Task details:
Every record is to be transcribed exactly as written.

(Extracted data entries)
___

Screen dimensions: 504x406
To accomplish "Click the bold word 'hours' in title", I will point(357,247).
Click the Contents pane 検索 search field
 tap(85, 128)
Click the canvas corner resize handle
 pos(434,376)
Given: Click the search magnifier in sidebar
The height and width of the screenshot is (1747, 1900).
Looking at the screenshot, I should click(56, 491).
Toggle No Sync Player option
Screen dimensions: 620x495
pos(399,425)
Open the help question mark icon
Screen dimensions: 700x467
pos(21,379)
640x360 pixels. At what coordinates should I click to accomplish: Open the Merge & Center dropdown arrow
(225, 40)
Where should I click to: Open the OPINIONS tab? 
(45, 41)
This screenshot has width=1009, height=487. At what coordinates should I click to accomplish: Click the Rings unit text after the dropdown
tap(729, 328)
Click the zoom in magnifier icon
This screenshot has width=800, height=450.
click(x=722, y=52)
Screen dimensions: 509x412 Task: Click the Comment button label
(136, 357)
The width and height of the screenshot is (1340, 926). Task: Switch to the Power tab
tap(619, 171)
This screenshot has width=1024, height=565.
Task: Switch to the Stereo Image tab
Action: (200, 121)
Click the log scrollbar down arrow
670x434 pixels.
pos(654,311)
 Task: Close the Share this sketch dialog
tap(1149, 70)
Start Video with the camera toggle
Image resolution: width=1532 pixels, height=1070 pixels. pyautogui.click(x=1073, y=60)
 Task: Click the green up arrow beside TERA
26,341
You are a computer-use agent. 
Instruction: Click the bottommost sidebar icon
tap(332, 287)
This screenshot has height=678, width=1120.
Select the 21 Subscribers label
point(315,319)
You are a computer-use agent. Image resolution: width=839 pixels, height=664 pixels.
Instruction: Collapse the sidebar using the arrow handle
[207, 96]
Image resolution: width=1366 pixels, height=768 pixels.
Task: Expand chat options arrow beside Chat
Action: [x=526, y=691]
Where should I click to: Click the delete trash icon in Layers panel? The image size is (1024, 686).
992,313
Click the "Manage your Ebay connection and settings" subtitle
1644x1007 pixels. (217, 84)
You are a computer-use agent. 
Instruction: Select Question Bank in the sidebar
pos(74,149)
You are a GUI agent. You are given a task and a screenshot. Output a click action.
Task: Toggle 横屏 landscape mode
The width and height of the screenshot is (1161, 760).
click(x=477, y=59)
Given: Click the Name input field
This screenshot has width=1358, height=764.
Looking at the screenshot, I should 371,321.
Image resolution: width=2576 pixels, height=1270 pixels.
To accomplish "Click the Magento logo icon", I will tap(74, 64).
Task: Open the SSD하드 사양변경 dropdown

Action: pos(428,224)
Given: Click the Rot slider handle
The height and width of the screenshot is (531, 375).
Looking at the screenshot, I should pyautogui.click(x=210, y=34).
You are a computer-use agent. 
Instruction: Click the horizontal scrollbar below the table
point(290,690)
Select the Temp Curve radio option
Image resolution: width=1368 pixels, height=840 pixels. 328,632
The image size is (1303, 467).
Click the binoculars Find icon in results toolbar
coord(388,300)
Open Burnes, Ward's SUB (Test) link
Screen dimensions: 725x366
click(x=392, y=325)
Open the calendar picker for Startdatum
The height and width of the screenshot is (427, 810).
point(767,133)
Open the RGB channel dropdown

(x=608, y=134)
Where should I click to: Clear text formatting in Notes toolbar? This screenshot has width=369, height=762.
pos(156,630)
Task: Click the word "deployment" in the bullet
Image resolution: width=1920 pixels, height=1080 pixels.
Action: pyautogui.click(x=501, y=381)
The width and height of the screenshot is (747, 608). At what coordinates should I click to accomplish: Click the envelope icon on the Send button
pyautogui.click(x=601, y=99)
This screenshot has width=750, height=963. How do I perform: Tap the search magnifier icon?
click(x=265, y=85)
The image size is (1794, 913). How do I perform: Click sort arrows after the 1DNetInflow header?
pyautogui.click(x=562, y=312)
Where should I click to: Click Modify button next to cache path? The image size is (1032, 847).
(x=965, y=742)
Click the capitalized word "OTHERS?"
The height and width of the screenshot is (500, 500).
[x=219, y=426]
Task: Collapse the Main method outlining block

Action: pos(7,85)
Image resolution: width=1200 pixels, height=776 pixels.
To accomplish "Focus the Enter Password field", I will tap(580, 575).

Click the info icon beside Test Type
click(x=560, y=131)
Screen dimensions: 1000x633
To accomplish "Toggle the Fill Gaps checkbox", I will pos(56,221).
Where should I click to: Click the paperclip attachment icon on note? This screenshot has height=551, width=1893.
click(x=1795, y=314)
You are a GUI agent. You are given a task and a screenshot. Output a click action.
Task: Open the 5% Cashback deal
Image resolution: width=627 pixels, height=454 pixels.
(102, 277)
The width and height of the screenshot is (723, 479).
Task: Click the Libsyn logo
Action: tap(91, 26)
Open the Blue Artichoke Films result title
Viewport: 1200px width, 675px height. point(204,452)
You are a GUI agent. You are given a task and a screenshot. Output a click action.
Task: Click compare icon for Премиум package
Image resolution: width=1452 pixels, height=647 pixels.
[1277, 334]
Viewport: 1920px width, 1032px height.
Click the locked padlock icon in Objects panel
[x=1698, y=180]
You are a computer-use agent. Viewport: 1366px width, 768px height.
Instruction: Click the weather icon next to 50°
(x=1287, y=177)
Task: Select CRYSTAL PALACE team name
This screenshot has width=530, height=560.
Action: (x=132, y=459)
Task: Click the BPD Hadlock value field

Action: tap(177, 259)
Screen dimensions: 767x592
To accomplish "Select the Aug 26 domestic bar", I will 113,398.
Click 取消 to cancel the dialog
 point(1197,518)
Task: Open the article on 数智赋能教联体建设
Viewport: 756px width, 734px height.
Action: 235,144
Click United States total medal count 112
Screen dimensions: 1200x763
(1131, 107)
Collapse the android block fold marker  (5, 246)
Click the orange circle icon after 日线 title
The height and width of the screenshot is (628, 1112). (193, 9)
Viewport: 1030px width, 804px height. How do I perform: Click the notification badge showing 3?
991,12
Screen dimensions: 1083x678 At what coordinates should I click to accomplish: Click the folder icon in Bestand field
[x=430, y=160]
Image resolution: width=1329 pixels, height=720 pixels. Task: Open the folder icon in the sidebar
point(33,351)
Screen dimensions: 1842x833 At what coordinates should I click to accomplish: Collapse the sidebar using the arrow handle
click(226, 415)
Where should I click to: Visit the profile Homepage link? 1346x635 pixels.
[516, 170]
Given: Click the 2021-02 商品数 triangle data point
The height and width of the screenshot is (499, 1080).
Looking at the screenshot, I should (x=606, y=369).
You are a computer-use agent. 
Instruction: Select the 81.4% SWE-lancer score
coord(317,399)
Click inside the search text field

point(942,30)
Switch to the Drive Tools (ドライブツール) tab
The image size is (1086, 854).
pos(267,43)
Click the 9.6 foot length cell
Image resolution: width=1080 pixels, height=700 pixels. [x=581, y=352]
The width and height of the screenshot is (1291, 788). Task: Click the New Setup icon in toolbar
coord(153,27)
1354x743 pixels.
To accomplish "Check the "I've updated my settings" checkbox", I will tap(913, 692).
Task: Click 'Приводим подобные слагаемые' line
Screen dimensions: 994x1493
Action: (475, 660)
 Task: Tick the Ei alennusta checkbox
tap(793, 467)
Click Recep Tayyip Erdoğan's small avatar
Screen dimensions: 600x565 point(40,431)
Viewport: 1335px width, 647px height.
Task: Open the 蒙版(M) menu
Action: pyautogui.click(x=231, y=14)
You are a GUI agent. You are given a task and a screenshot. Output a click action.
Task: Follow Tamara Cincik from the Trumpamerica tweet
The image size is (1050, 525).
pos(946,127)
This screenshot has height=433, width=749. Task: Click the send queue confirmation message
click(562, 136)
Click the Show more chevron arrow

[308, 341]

___

Written answer:
Screen dimensions: 504x406
To accomplish "Click the bold word 'hours' in title", I will point(357,247).
Click the Contents pane 検索 search field
 tap(85, 128)
Click the canvas corner resize handle
 pos(434,376)
Given: Click the search magnifier in sidebar
The height and width of the screenshot is (1747, 1900).
Looking at the screenshot, I should click(56, 491).
Toggle No Sync Player option
Screen dimensions: 620x495
pos(399,425)
Open the help question mark icon
Screen dimensions: 700x467
pos(21,379)
640x360 pixels. At what coordinates should I click to accomplish: Open the Merge & Center dropdown arrow
(225, 40)
Where should I click to: Open the OPINIONS tab? 
(45, 41)
This screenshot has width=1009, height=487. At what coordinates should I click to accomplish: Click the Rings unit text after the dropdown
tap(729, 328)
Click the zoom in magnifier icon
This screenshot has width=800, height=450.
click(x=722, y=52)
Screen dimensions: 509x412 Task: Click the Comment button label
(136, 357)
The width and height of the screenshot is (1340, 926). Task: Switch to the Power tab
tap(619, 171)
This screenshot has width=1024, height=565.
Task: Switch to the Stereo Image tab
Action: (200, 121)
Click the log scrollbar down arrow
670x434 pixels.
pos(654,311)
 Task: Close the Share this sketch dialog
tap(1149, 70)
Start Video with the camera toggle
Image resolution: width=1532 pixels, height=1070 pixels. pyautogui.click(x=1073, y=60)
 Task: Click the green up arrow beside TERA
26,341
You are a computer-use agent. 
Instruction: Click the bottommost sidebar icon
tap(332, 287)
This screenshot has height=678, width=1120.
Select the 21 Subscribers label
point(315,319)
You are a computer-use agent. Image resolution: width=839 pixels, height=664 pixels.
Instruction: Collapse the sidebar using the arrow handle
[207, 96]
Image resolution: width=1366 pixels, height=768 pixels.
Task: Expand chat options arrow beside Chat
Action: [x=526, y=691]
Where should I click to: Click the delete trash icon in Layers panel? The image size is (1024, 686).
992,313
Click the "Manage your Ebay connection and settings" subtitle
1644x1007 pixels. (217, 84)
You are a computer-use agent. 
Instruction: Select Question Bank in the sidebar
pos(74,149)
You are a GUI agent. You are given a task and a screenshot. Output a click action.
Task: Toggle 横屏 landscape mode
The width and height of the screenshot is (1161, 760).
click(x=477, y=59)
Given: Click the Name input field
This screenshot has width=1358, height=764.
Looking at the screenshot, I should 371,321.
Image resolution: width=2576 pixels, height=1270 pixels.
To accomplish "Click the Magento logo icon", I will tap(74, 64).
Task: Open the SSD하드 사양변경 dropdown

Action: pos(428,224)
Given: Click the Rot slider handle
The height and width of the screenshot is (531, 375).
Looking at the screenshot, I should pyautogui.click(x=210, y=34).
You are a computer-use agent. 
Instruction: Click the horizontal scrollbar below the table
point(290,690)
Select the Temp Curve radio option
Image resolution: width=1368 pixels, height=840 pixels. 328,632
The image size is (1303, 467).
Click the binoculars Find icon in results toolbar
coord(388,300)
Open Burnes, Ward's SUB (Test) link
Screen dimensions: 725x366
click(x=392, y=325)
Open the calendar picker for Startdatum
The height and width of the screenshot is (427, 810).
point(767,133)
Open the RGB channel dropdown

(x=608, y=134)
Where should I click to: Clear text formatting in Notes toolbar? This screenshot has width=369, height=762.
pos(156,630)
Task: Click the word "deployment" in the bullet
Image resolution: width=1920 pixels, height=1080 pixels.
Action: pyautogui.click(x=501, y=381)
The width and height of the screenshot is (747, 608). At what coordinates should I click to accomplish: Click the envelope icon on the Send button
pyautogui.click(x=601, y=99)
This screenshot has width=750, height=963. How do I perform: Tap the search magnifier icon?
click(x=265, y=85)
The image size is (1794, 913). How do I perform: Click sort arrows after the 1DNetInflow header?
pyautogui.click(x=562, y=312)
Where should I click to: Click Modify button next to cache path? The image size is (1032, 847).
(x=965, y=742)
Click the capitalized word "OTHERS?"
The height and width of the screenshot is (500, 500).
[x=219, y=426]
Task: Collapse the Main method outlining block

Action: pos(7,85)
Image resolution: width=1200 pixels, height=776 pixels.
To accomplish "Focus the Enter Password field", I will tap(580, 575).

Click the info icon beside Test Type
click(x=560, y=131)
Screen dimensions: 1000x633
To accomplish "Toggle the Fill Gaps checkbox", I will pos(56,221).
Where should I click to: Click the paperclip attachment icon on note? This screenshot has height=551, width=1893.
click(x=1795, y=314)
You are a GUI agent. You are given a task and a screenshot. Output a click action.
Task: Open the 5% Cashback deal
Image resolution: width=627 pixels, height=454 pixels.
(102, 277)
The width and height of the screenshot is (723, 479).
Task: Click the Libsyn logo
Action: tap(91, 26)
Open the Blue Artichoke Films result title
Viewport: 1200px width, 675px height. point(204,452)
You are a GUI agent. You are given a task and a screenshot. Output a click action.
Task: Click compare icon for Премиум package
Image resolution: width=1452 pixels, height=647 pixels.
[1277, 334]
Viewport: 1920px width, 1032px height.
Click the locked padlock icon in Objects panel
[x=1698, y=180]
You are a computer-use agent. Viewport: 1366px width, 768px height.
Instruction: Click the weather icon next to 50°
(x=1287, y=177)
Task: Select CRYSTAL PALACE team name
This screenshot has width=530, height=560.
Action: (x=132, y=459)
Task: Click the BPD Hadlock value field

Action: tap(177, 259)
Screen dimensions: 767x592
To accomplish "Select the Aug 26 domestic bar", I will 113,398.
Click 取消 to cancel the dialog
 point(1197,518)
Task: Open the article on 数智赋能教联体建设
Viewport: 756px width, 734px height.
Action: 235,144
Click United States total medal count 112
Screen dimensions: 1200x763
(1131, 107)
Collapse the android block fold marker  (5, 246)
Click the orange circle icon after 日线 title
The height and width of the screenshot is (628, 1112). (193, 9)
Viewport: 1030px width, 804px height. How do I perform: Click the notification badge showing 3?
991,12
Screen dimensions: 1083x678 At what coordinates should I click to accomplish: Click the folder icon in Bestand field
[x=430, y=160]
Image resolution: width=1329 pixels, height=720 pixels. Task: Open the folder icon in the sidebar
point(33,351)
Screen dimensions: 1842x833 At what coordinates should I click to accomplish: Collapse the sidebar using the arrow handle
click(226, 415)
Where should I click to: Visit the profile Homepage link? 1346x635 pixels.
[516, 170]
Given: Click the 2021-02 商品数 triangle data point
The height and width of the screenshot is (499, 1080).
Looking at the screenshot, I should (x=606, y=369).
You are a computer-use agent. 
Instruction: Select the 81.4% SWE-lancer score
coord(317,399)
Click inside the search text field

point(942,30)
Switch to the Drive Tools (ドライブツール) tab
The image size is (1086, 854).
pos(267,43)
Click the 9.6 foot length cell
Image resolution: width=1080 pixels, height=700 pixels. [x=581, y=352]
The width and height of the screenshot is (1291, 788). Task: Click the New Setup icon in toolbar
coord(153,27)
1354x743 pixels.
To accomplish "Check the "I've updated my settings" checkbox", I will tap(913, 692).
Task: Click 'Приводим подобные слагаемые' line
Screen dimensions: 994x1493
Action: (475, 660)
 Task: Tick the Ei alennusta checkbox
tap(793, 467)
Click Recep Tayyip Erdoğan's small avatar
Screen dimensions: 600x565 point(40,431)
Viewport: 1335px width, 647px height.
Task: Open the 蒙版(M) menu
Action: pyautogui.click(x=231, y=14)
You are a GUI agent. You are given a task and a screenshot. Output a click action.
Task: Follow Tamara Cincik from the Trumpamerica tweet
The image size is (1050, 525).
pos(946,127)
This screenshot has height=433, width=749. Task: Click the send queue confirmation message
click(562, 136)
Click the Show more chevron arrow

[308, 341]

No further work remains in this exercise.